== Segment start ==

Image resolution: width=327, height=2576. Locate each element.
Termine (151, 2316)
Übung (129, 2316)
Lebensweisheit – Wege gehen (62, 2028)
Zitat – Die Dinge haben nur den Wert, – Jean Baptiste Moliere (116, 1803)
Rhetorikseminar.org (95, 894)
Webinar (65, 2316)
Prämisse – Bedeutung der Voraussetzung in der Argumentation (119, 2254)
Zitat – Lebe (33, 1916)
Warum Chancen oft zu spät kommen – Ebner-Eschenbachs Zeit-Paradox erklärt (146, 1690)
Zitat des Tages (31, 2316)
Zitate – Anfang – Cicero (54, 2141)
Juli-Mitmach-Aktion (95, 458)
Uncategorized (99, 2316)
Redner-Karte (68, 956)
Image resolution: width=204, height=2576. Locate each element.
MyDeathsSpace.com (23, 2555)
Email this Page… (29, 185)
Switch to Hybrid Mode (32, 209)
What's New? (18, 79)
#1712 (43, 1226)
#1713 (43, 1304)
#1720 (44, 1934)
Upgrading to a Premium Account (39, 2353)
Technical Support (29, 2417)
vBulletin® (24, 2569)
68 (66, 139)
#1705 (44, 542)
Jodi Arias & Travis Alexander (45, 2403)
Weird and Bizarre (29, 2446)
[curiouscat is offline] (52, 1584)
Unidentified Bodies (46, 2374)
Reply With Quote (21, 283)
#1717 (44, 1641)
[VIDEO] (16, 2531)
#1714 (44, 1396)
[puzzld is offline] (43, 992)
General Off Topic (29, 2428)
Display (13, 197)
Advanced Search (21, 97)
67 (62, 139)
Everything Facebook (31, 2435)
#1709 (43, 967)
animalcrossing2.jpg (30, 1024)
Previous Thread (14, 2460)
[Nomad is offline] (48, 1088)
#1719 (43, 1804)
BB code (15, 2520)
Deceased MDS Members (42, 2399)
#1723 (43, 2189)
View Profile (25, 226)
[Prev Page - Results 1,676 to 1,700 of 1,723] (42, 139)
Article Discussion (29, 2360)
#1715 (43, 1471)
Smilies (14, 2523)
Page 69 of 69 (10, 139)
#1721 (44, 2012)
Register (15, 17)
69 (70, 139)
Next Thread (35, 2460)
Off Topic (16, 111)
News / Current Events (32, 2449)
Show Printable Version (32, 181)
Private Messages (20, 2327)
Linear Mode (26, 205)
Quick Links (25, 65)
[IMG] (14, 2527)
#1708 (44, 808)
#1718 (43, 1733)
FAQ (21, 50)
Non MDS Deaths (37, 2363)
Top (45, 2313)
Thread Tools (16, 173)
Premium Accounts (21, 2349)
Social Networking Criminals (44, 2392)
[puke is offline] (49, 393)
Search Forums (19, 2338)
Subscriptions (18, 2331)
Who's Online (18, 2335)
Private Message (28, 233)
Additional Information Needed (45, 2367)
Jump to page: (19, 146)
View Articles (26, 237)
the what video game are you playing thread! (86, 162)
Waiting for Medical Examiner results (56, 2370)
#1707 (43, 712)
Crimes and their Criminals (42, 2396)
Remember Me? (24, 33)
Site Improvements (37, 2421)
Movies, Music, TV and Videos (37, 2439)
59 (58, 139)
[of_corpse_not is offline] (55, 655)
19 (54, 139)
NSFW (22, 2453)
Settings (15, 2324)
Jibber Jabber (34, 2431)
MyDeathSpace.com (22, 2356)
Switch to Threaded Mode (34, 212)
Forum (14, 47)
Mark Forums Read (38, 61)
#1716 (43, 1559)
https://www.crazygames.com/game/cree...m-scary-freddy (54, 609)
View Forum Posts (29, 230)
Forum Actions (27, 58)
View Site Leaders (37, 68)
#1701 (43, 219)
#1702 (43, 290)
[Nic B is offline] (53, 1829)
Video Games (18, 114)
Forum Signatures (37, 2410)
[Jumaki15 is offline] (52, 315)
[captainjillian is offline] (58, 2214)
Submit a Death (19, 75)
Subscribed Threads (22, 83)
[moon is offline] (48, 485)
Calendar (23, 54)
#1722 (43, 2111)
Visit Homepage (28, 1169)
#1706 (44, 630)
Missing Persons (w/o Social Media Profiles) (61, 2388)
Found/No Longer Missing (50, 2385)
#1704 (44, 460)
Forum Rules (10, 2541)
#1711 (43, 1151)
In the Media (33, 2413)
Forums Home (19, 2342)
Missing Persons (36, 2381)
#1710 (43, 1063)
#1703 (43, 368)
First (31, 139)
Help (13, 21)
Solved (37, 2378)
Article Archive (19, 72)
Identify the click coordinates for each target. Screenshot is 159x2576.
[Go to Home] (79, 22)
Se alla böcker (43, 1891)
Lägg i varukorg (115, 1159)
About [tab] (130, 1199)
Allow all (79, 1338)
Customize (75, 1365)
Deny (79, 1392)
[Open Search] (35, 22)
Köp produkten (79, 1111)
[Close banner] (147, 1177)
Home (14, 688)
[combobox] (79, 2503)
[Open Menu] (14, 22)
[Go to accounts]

== Segment end ==

Would you retype exactly the lines above, from the line with "68 (66, 139)" to the line with "Social Networking Criminals (44, 2392)", with both end lines kept and nothing more?

68 (66, 139)
#1705 (44, 542)
Jodi Arias & Travis Alexander (45, 2403)
Weird and Bizarre (29, 2446)
[curiouscat is offline] (52, 1584)
Unidentified Bodies (46, 2374)
Reply With Quote (21, 283)
#1717 (44, 1641)
[VIDEO] (16, 2531)
#1714 (44, 1396)
[puzzld is offline] (43, 992)
General Off Topic (29, 2428)
Display (13, 197)
Advanced Search (21, 97)
67 (62, 139)
Everything Facebook (31, 2435)
#1709 (43, 967)
animalcrossing2.jpg (30, 1024)
Previous Thread (14, 2460)
[Nomad is offline] (48, 1088)
#1719 (43, 1804)
BB code (15, 2520)
Deceased MDS Members (42, 2399)
#1723 (43, 2189)
View Profile (25, 226)
[Prev Page - Results 1,676 to 1,700 of 1,723] (42, 139)
Article Discussion (29, 2360)
#1715 (43, 1471)
Smilies (14, 2523)
Page 69 of 69 (10, 139)
#1721 (44, 2012)
Register (15, 17)
69 (70, 139)
Next Thread (35, 2460)
Off Topic (16, 111)
News / Current Events (32, 2449)
Show Printable Version (32, 181)
Private Messages (20, 2327)
Linear Mode (26, 205)
Quick Links (25, 65)
[IMG] (14, 2527)
#1708 (44, 808)
#1718 (43, 1733)
FAQ (21, 50)
Non MDS Deaths (37, 2363)
Top (45, 2313)
Thread Tools (16, 173)
Premium Accounts (21, 2349)
Social Networking Criminals (44, 2392)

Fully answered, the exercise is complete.